§ **REQUIRED WORK**
The full set of lines below has to be written out again exactly.

-------- DATA FOR THIS TASK

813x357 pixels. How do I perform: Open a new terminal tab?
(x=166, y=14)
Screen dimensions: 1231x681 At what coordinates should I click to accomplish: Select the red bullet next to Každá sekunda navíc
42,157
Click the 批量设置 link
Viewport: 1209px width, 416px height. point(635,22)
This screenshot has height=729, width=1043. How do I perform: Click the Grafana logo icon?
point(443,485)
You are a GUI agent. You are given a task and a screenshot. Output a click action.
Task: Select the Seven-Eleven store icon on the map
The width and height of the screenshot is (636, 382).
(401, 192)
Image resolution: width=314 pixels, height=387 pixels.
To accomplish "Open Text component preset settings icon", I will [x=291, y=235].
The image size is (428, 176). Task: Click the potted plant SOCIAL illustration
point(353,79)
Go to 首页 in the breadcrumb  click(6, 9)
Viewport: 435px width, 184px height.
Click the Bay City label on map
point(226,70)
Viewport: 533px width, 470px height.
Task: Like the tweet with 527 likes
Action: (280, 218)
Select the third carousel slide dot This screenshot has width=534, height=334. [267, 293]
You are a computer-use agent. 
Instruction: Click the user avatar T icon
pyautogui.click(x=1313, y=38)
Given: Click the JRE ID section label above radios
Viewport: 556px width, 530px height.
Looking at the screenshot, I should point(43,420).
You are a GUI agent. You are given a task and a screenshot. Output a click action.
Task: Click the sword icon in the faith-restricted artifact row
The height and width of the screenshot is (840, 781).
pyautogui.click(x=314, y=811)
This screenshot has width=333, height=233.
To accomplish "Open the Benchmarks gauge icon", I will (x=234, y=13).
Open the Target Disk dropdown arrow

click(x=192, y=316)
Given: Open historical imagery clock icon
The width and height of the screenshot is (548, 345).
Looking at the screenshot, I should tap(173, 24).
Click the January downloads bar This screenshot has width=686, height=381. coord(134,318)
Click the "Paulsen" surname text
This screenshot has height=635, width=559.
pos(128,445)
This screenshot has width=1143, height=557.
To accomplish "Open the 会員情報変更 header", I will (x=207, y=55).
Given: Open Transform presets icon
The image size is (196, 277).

----------------

§ **RESPONSE TO THE EXERCISE**
813x357 pixels. How do I perform: Open a new terminal tab?
(x=166, y=14)
Screen dimensions: 1231x681 At what coordinates should I click to accomplish: Select the red bullet next to Každá sekunda navíc
42,157
Click the 批量设置 link
Viewport: 1209px width, 416px height. point(635,22)
This screenshot has height=729, width=1043. How do I perform: Click the Grafana logo icon?
point(443,485)
You are a GUI agent. You are given a task and a screenshot. Output a click action.
Task: Select the Seven-Eleven store icon on the map
The width and height of the screenshot is (636, 382).
(401, 192)
Image resolution: width=314 pixels, height=387 pixels.
To accomplish "Open Text component preset settings icon", I will [x=291, y=235].
The image size is (428, 176). Task: Click the potted plant SOCIAL illustration
point(353,79)
Go to 首页 in the breadcrumb  click(6, 9)
Viewport: 435px width, 184px height.
Click the Bay City label on map
point(226,70)
Viewport: 533px width, 470px height.
Task: Like the tweet with 527 likes
Action: (280, 218)
Select the third carousel slide dot This screenshot has width=534, height=334. [267, 293]
You are a computer-use agent. 
Instruction: Click the user avatar T icon
pyautogui.click(x=1313, y=38)
Given: Click the JRE ID section label above radios
Viewport: 556px width, 530px height.
Looking at the screenshot, I should point(43,420).
You are a GUI agent. You are given a task and a screenshot. Output a click action.
Task: Click the sword icon in the faith-restricted artifact row
The height and width of the screenshot is (840, 781).
pyautogui.click(x=314, y=811)
This screenshot has width=333, height=233.
To accomplish "Open the Benchmarks gauge icon", I will (x=234, y=13).
Open the Target Disk dropdown arrow

click(x=192, y=316)
Given: Open historical imagery clock icon
The width and height of the screenshot is (548, 345).
Looking at the screenshot, I should tap(173, 24).
Click the January downloads bar This screenshot has width=686, height=381. coord(134,318)
Click the "Paulsen" surname text
This screenshot has height=635, width=559.
pos(128,445)
This screenshot has width=1143, height=557.
To accomplish "Open the 会員情報変更 header", I will (x=207, y=55).
Given: Open Transform presets icon
The image size is (196, 277).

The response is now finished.